Saved data entries

◆ ◆ ◆ ◆

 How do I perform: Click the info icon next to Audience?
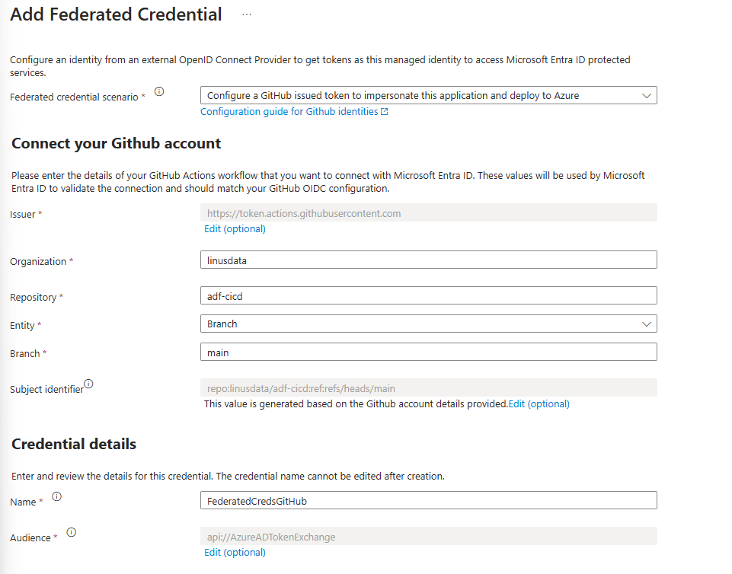click(72, 533)
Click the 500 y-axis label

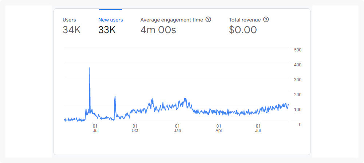pos(297,50)
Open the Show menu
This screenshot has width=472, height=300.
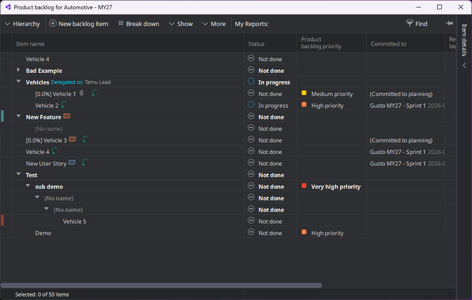pos(181,24)
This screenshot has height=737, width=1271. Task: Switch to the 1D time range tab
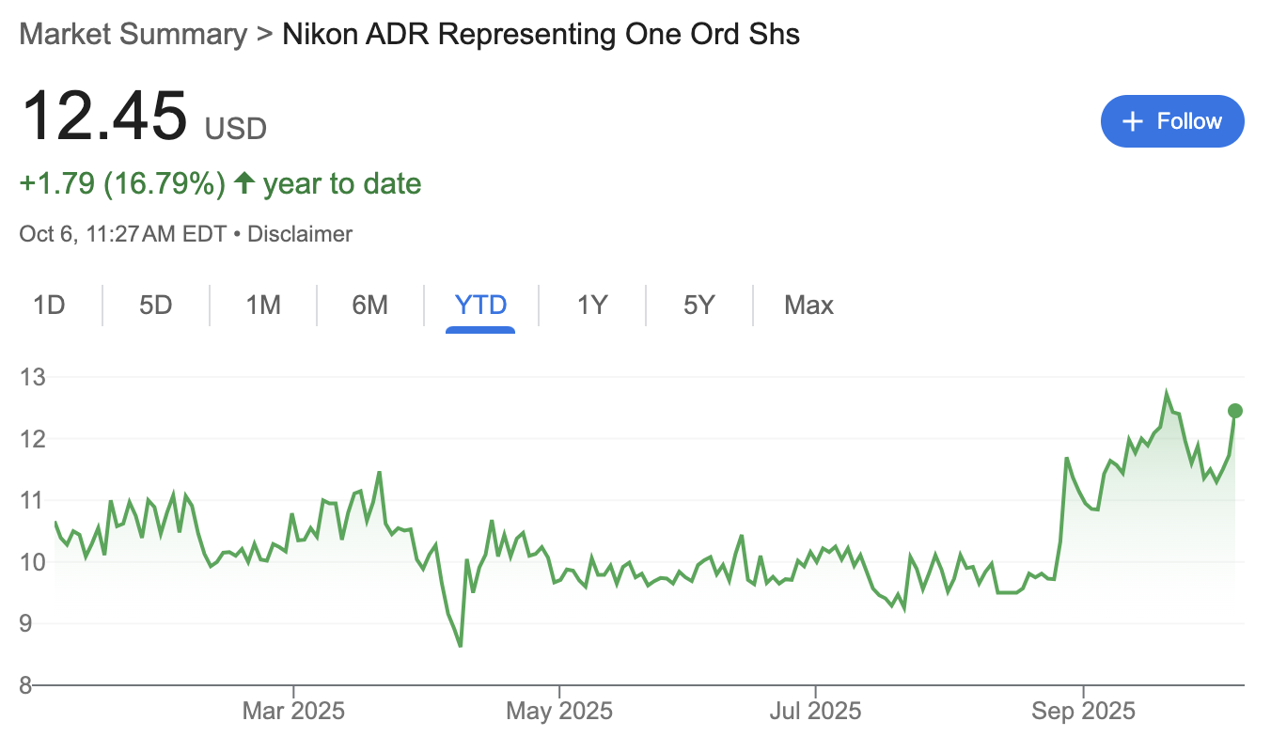click(49, 306)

◆ ◆ ◆ ◆

Copy each of the entries above precisely, and drop whatever pictures they hold.

**SOLUTION FOR THIS EXERCISE:**
 How do I perform: Click the info icon next to Audience?
click(72, 533)
Click the 500 y-axis label

pos(297,50)
Open the Show menu
This screenshot has width=472, height=300.
pos(181,24)
This screenshot has height=737, width=1271. Task: Switch to the 1D time range tab
click(49, 306)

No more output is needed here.